*** Opening RECORDS TO PROCESS ***

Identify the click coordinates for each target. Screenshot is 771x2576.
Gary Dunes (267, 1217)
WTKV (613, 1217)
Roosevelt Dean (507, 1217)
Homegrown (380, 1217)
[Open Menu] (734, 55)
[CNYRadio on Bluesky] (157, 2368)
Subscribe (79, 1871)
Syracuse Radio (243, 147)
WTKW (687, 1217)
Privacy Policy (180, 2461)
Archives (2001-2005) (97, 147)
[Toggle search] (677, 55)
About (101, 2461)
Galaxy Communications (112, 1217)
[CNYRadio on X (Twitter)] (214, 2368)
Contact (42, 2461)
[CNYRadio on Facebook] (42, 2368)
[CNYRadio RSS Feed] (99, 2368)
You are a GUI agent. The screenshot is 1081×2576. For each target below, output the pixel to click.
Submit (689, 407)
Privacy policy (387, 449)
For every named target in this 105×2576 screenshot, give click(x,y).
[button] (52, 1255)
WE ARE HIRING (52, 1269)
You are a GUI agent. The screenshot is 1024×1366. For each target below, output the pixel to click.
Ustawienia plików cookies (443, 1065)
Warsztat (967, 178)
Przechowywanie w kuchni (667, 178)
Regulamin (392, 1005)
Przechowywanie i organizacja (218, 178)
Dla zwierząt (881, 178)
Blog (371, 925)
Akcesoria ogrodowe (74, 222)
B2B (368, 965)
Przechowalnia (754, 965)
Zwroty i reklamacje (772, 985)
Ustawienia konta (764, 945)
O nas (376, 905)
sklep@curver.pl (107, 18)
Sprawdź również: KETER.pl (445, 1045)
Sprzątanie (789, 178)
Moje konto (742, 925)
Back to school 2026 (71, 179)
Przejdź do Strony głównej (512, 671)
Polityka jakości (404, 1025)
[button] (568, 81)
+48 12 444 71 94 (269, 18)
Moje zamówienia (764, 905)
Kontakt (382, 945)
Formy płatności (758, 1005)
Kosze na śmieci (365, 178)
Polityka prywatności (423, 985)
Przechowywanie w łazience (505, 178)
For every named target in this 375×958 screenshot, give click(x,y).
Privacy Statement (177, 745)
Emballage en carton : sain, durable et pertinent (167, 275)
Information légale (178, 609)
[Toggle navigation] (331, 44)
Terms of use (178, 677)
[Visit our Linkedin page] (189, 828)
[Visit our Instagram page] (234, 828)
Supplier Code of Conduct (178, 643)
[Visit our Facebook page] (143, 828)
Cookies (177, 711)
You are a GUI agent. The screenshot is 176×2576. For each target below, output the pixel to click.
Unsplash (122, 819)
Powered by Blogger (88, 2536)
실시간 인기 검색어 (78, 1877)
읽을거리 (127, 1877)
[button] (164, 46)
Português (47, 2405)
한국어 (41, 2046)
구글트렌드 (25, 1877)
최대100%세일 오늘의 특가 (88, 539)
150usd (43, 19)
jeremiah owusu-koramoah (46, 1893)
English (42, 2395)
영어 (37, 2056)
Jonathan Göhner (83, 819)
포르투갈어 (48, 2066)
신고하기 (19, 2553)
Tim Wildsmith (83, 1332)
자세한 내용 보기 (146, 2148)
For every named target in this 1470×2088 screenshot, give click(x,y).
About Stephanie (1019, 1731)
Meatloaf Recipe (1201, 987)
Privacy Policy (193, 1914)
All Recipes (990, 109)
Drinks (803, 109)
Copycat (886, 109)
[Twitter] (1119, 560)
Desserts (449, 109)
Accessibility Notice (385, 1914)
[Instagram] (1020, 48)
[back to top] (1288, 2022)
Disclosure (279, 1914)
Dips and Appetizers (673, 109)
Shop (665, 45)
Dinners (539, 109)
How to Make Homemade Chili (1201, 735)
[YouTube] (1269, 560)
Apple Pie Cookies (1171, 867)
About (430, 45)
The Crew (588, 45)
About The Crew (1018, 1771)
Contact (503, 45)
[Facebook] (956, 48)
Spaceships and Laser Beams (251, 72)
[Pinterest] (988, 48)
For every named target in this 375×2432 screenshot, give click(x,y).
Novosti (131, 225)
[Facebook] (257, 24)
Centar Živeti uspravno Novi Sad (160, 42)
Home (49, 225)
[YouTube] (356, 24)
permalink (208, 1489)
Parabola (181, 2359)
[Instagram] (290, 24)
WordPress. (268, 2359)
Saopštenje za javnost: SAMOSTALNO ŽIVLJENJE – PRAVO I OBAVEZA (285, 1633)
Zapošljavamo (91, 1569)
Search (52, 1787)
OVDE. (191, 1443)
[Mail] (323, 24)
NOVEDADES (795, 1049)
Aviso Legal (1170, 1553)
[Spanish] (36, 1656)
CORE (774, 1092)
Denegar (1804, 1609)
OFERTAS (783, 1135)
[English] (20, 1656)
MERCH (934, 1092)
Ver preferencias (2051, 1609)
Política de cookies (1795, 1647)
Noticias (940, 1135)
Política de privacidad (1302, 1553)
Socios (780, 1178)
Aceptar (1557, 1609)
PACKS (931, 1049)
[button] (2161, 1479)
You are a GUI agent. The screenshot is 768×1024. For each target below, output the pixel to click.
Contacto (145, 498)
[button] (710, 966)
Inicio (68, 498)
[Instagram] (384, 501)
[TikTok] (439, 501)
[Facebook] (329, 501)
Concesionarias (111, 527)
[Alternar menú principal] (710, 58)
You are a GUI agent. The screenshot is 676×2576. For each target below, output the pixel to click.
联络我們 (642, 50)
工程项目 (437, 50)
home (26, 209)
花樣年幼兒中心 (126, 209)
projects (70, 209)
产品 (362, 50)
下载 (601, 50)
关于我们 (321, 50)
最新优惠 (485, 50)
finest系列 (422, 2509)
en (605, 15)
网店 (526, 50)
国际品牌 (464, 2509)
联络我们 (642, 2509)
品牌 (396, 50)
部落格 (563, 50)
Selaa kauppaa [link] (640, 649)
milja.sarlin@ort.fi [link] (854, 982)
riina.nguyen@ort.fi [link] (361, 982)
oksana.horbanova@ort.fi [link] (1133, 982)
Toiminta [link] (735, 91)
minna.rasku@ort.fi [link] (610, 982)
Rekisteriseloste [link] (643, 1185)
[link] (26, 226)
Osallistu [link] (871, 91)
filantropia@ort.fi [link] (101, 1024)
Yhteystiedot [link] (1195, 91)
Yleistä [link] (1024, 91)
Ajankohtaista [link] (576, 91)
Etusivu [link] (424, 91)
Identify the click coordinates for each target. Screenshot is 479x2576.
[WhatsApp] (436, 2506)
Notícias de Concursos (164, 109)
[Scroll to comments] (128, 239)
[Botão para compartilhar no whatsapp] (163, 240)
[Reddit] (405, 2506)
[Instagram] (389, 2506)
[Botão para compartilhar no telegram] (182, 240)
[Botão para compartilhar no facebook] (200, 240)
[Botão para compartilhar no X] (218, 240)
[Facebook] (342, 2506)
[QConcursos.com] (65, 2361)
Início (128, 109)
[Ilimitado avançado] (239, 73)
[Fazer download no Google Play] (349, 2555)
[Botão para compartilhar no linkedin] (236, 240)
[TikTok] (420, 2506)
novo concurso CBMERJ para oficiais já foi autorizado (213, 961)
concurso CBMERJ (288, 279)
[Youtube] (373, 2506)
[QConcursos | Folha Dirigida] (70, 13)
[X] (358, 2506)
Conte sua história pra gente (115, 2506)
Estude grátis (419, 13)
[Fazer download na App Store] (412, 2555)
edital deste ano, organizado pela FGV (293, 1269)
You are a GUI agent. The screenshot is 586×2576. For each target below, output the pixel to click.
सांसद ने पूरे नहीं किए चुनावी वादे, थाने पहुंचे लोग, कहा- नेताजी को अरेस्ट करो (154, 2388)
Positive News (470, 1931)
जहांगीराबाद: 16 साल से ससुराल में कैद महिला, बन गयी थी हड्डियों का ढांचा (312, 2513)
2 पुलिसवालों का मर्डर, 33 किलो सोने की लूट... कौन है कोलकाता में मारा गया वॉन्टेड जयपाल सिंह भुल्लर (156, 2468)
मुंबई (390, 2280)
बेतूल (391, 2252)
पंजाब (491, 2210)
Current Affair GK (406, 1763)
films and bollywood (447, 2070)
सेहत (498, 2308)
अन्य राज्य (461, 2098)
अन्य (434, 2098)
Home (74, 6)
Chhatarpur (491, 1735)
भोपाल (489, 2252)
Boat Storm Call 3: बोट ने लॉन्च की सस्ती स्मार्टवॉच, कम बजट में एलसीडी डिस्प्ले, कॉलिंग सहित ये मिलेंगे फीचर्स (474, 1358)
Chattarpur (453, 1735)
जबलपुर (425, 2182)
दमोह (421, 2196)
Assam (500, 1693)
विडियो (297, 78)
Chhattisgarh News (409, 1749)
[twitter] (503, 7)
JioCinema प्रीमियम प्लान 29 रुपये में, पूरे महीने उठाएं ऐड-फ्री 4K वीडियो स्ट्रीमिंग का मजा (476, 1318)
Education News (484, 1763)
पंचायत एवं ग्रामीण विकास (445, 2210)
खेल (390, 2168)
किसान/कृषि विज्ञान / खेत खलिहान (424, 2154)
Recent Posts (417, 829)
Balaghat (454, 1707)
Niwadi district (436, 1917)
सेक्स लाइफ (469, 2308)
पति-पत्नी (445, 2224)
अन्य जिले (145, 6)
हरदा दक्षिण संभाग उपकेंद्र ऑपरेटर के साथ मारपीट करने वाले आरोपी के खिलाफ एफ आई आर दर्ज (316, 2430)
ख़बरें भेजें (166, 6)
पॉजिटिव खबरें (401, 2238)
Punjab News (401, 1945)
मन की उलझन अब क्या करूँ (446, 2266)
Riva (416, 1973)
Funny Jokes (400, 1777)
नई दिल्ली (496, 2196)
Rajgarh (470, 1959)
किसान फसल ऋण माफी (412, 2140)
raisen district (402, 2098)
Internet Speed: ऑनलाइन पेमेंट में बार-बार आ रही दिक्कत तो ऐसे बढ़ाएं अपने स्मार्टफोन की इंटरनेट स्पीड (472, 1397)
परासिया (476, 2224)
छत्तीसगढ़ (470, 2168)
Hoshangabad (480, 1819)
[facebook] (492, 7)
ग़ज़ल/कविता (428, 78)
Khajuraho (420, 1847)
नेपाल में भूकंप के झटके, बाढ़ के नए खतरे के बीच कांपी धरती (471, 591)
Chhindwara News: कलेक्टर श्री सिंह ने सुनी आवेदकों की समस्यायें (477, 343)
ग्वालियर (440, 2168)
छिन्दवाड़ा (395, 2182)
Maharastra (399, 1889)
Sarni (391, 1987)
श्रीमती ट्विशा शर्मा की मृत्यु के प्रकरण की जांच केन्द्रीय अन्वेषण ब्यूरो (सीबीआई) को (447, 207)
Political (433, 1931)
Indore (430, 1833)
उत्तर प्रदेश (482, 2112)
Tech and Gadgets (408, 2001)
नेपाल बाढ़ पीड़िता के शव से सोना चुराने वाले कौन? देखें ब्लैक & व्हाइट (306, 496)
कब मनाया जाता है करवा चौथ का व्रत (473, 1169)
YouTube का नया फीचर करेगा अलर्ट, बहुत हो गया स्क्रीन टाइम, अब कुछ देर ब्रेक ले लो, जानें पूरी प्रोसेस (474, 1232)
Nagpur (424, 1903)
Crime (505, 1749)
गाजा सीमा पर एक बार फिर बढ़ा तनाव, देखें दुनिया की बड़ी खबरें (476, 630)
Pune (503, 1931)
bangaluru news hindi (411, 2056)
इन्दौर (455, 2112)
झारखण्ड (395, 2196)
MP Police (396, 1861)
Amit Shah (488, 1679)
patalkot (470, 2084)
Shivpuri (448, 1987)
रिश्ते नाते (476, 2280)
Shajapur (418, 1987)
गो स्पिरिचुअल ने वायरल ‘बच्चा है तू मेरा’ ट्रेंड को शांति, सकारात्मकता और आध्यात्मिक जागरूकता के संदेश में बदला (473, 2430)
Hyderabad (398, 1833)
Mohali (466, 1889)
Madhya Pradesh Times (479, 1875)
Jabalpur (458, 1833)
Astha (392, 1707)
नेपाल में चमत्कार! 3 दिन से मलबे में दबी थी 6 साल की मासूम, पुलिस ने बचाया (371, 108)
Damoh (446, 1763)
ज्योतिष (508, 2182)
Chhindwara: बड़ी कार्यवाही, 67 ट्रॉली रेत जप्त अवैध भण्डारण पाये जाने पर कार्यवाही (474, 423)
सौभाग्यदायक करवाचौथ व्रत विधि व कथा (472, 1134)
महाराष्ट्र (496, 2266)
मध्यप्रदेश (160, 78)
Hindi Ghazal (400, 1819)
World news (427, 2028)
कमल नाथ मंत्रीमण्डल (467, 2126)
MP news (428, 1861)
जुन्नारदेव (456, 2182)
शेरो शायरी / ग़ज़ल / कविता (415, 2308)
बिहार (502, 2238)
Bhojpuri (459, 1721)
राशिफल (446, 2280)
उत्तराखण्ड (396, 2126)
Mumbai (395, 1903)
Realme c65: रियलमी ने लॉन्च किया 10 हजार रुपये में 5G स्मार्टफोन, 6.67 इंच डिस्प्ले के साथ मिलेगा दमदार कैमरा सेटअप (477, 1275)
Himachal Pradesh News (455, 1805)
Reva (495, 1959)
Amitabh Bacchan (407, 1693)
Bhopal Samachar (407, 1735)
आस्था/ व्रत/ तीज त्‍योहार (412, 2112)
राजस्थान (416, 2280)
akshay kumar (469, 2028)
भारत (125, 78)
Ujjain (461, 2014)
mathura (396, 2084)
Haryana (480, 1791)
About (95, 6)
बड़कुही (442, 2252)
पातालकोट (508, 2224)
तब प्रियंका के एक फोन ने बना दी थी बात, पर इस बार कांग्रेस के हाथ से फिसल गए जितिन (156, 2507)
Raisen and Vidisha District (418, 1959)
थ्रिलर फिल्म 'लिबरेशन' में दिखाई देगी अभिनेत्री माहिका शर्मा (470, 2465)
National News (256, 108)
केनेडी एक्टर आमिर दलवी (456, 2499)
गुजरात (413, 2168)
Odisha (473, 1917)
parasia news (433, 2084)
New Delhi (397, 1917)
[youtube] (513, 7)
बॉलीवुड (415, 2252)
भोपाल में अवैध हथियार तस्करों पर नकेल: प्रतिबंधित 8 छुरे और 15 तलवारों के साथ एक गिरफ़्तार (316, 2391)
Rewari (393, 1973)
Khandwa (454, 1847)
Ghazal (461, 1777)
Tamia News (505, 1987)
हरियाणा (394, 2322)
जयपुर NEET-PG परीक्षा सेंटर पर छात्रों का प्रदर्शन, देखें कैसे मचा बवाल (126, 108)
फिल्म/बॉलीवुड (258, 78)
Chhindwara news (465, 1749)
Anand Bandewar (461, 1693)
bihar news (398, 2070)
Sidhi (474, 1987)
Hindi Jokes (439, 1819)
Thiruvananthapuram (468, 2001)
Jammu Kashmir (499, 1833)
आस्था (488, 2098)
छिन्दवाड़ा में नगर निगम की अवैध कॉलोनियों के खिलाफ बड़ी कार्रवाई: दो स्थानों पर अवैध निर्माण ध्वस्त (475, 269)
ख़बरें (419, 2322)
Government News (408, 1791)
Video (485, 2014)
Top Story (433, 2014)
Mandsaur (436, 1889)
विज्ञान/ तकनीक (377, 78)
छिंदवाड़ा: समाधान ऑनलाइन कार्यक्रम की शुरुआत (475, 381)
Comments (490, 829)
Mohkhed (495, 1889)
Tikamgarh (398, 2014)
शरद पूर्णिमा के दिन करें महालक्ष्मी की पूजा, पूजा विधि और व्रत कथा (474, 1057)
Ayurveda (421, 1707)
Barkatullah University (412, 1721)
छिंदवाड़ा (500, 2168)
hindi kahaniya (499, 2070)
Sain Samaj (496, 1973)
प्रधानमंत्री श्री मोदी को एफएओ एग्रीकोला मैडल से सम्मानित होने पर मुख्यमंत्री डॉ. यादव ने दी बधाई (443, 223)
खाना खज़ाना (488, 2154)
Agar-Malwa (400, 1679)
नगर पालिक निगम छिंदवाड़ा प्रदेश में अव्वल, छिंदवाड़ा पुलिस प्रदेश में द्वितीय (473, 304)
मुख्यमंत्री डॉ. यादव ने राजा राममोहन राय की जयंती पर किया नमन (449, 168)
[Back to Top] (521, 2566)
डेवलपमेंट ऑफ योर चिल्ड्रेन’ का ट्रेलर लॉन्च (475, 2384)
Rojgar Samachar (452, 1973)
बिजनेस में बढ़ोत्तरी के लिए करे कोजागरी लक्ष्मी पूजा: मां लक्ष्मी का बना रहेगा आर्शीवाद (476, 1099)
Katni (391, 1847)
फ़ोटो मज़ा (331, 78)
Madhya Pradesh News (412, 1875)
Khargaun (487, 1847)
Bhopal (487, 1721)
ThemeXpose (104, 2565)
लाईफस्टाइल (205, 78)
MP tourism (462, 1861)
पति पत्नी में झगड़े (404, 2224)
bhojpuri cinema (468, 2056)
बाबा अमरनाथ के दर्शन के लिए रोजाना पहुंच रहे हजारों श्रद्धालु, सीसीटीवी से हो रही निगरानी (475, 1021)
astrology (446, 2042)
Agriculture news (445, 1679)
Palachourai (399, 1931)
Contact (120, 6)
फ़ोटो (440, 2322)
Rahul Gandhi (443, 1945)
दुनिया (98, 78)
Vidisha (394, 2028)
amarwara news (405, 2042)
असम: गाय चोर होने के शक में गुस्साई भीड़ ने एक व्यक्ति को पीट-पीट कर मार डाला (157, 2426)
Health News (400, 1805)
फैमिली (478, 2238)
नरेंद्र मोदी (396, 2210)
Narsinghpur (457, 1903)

*** Closing RECORDS TO PROCESS ***

Beginning with the line containing "ग्वालियर (440, 2168)" and ending with the line containing "महाराष्ट्र (496, 2266)", extract those lines exactly from the listing above, and only those.

* [RESPONSE TO THE TASK]:
ग्वालियर (440, 2168)
छिन्दवाड़ा (395, 2182)
Maharastra (399, 1889)
Sarni (391, 1987)
श्रीमती ट्विशा शर्मा की मृत्यु के प्रकरण की जांच केन्द्रीय अन्वेषण ब्यूरो (सीबीआई) को (447, 207)
Political (433, 1931)
Indore (430, 1833)
उत्तर प्रदेश (482, 2112)
Tech and Gadgets (408, 2001)
नेपाल बाढ़ पीड़िता के शव से सोना चुराने वाले कौन? देखें ब्लैक & व्हाइट (306, 496)
कब मनाया जाता है करवा चौथ का व्रत (473, 1169)
YouTube का नया फीचर करेगा अलर्ट, बहुत हो गया स्क्रीन टाइम, अब कुछ देर ब्रेक ले लो, जानें पूरी प्रोसेस (474, 1232)
Nagpur (424, 1903)
Crime (505, 1749)
गाजा सीमा पर एक बार फिर बढ़ा तनाव, देखें दुनिया की बड़ी खबरें (476, 630)
Pune (503, 1931)
bangaluru news hindi (411, 2056)
इन्दौर (455, 2112)
झारखण्ड (395, 2196)
MP Police (396, 1861)
Amit Shah (488, 1679)
patalkot (470, 2084)
Shivpuri (448, 1987)
रिश्ते नाते (476, 2280)
Shajapur (418, 1987)
गो स्पिरिचुअल ने वायरल ‘बच्चा है तू मेरा’ ट्रेंड को शांति, सकारात्मकता और आध्यात्मिक जागरूकता के संदेश में बदला (473, 2430)
Hyderabad (398, 1833)
Mohali (466, 1889)
Madhya Pradesh Times (479, 1875)
Jabalpur (458, 1833)
Astha (392, 1707)
नेपाल में चमत्कार! 3 दिन से मलबे में दबी थी 6 साल की मासूम, पुलिस ने बचाया (371, 108)
Damoh (446, 1763)
ज्योतिष (508, 2182)
Chhindwara: बड़ी कार्यवाही, 67 ट्रॉली रेत जप्त अवैध भण्डारण पाये जाने पर कार्यवाही (474, 423)
सौभाग्यदायक करवाचौथ व्रत विधि व कथा (472, 1134)
महाराष्ट्र (496, 2266)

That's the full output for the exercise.